As a feisty young Jewish woman from New Jersey, Helen S. Rattray had become the editor and publisher of The Star after her first husband, Everett Rattray, died in 1980 at the age of 47. Whether she had been quite as fiery before Ev’s death, with three children and a newspaper to run, she coped well enough and ran things around the paper with an iron fist.
One thing about Helen was that she had always liked big cars. They made her feel safer, she said, but I remember wondering if it also was because of her height, not too much above five feet one inch. She bought used cars, ones that had a story.
One was a yellowish Cadillac with a white roof that I discovered could hit 100 on the Napeague stretch. That was followed by a Buick, dark blue and massive, that my father said looked like it could have belonged to Richard Nixon’s White House cook. Its origins were more prosaic than that, but with a 370-horsepower engine under an acre of hood it was formidable. Mom was a heck of a sight driving down Main Street swallowed up within its vast interior. Some years later, some college buddies of mine and my brother drove the big, blue beast of a car to Pensacola, Fla., for spring break.
In my recollection — wrong, probably — eight of us fit into the thing.
This all ended when she changed her mind about cars entirely. I am not sure now if it had to do with fuel economy or the environment, but one day in the late 1970s she came home with a diminutive red Honda. She loved that car and loved driving it. She’d tear out of the Star driveway, defying traffic to make a left and burning rubber all over town with a grin.
It wasn’t too long after the Honda arrived that one of us kids started calling her Hell on Wheels, or Helen Wheels, which she thought was a hoot. Hell on Wheels was inevitably shortened to Wheels and took the place of “Mom” in most circumstances, mostly, but not entirely about the car.
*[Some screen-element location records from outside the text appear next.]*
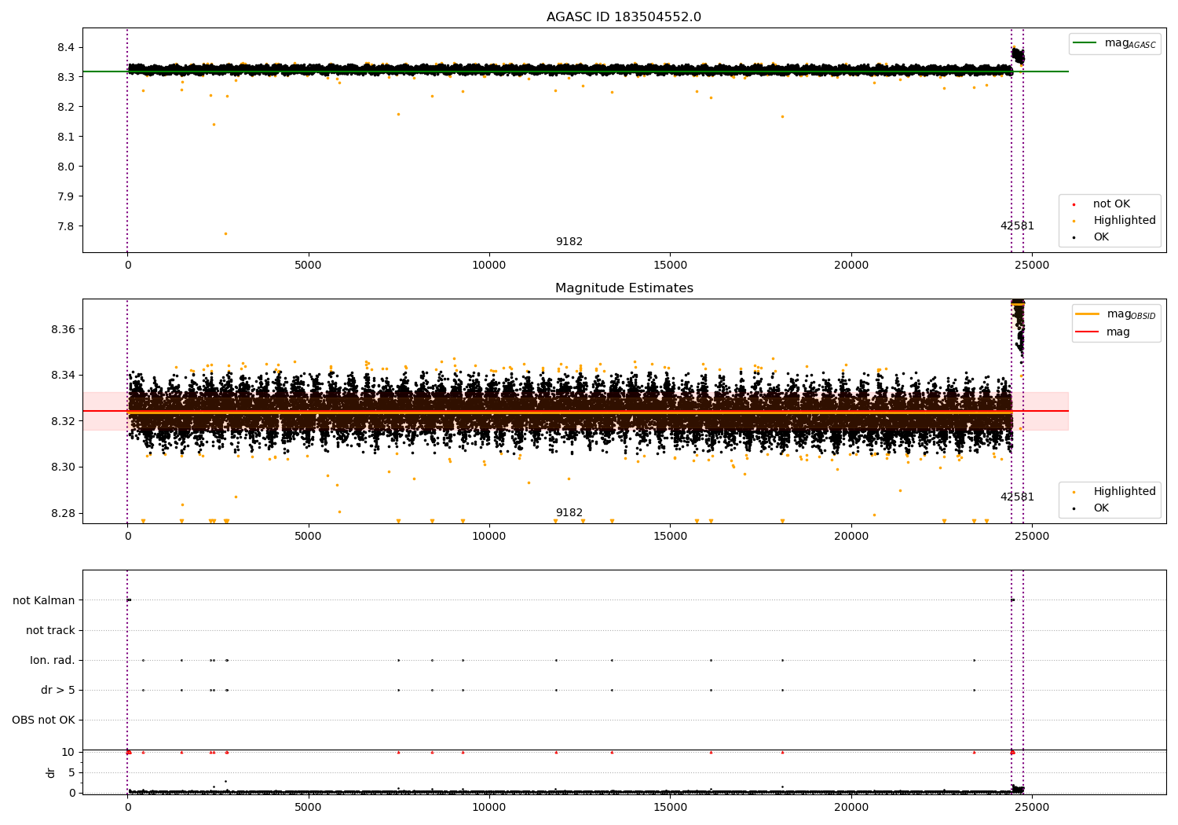Click the '8.36' tick label in middle plot
Viewport: 1178px width, 825px height.
(x=63, y=329)
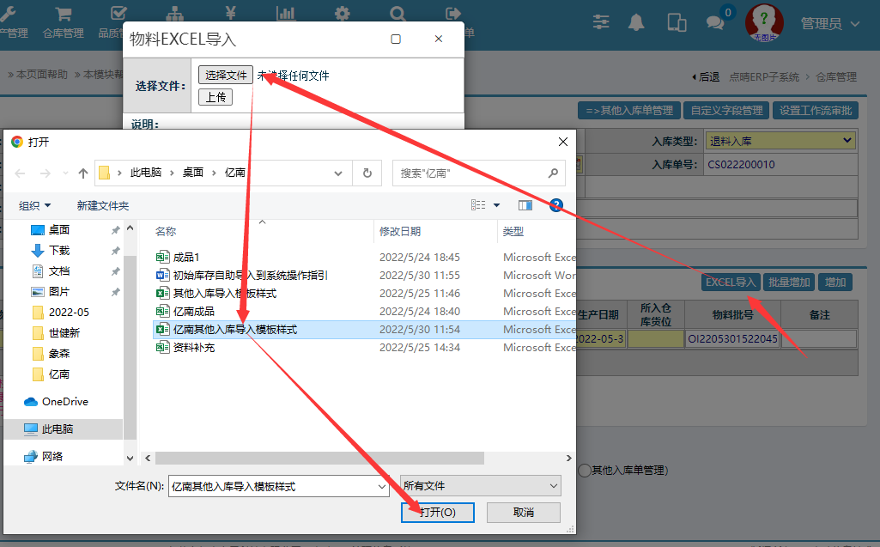Open the 组织 menu dropdown

(35, 205)
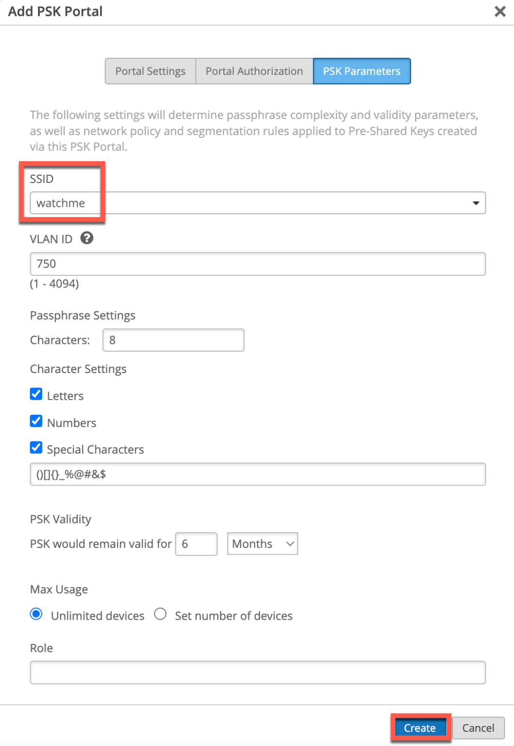Expand the Months validity dropdown
The width and height of the screenshot is (514, 746).
[262, 543]
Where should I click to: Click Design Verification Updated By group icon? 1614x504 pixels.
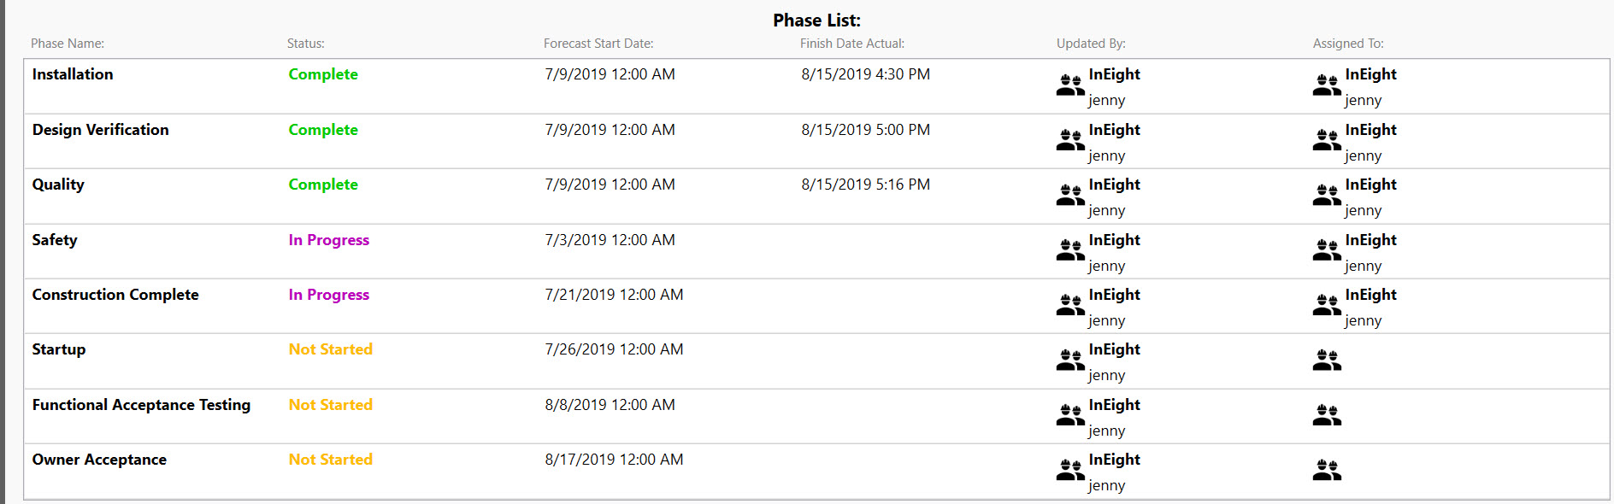[x=1070, y=141]
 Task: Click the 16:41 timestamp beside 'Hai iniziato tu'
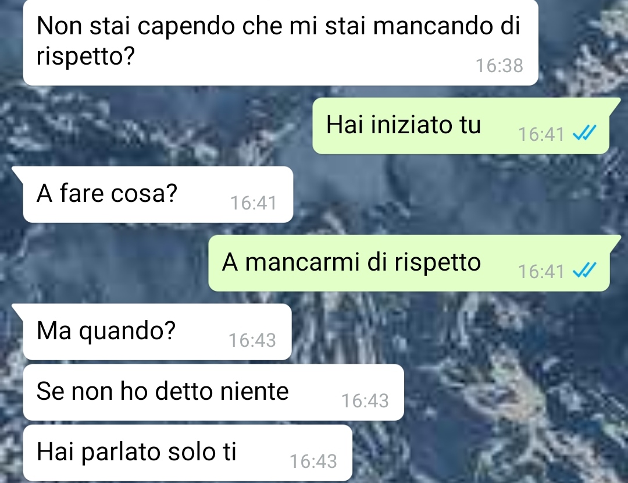tap(541, 134)
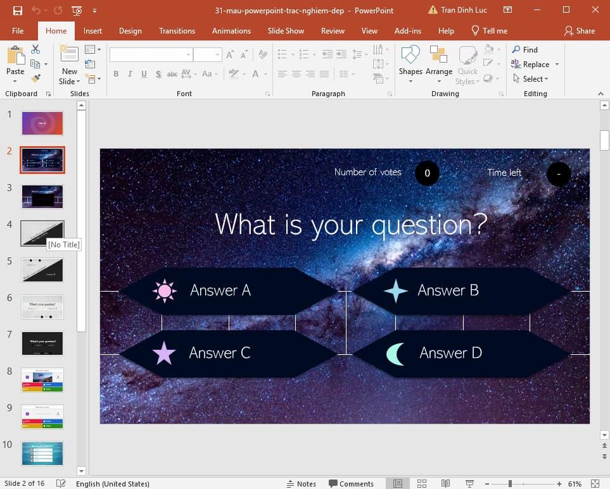Click the Share button
610x489 pixels.
coord(579,30)
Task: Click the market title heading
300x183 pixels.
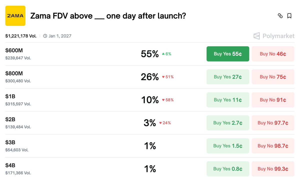Action: (108, 16)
Wheels died early yesterday, fittingly, on a Wednesday, which is production day at The Star. Wednesdays were when she really showed her mettle, towering — figuratively, anyway — over the newsroom. She gave that up a few years ago and turned the editor’s chair over to me but kept on with the small cars. Now she’s gone, but the nickname she loved remains. Speed on, Hell on Wheels, speed on.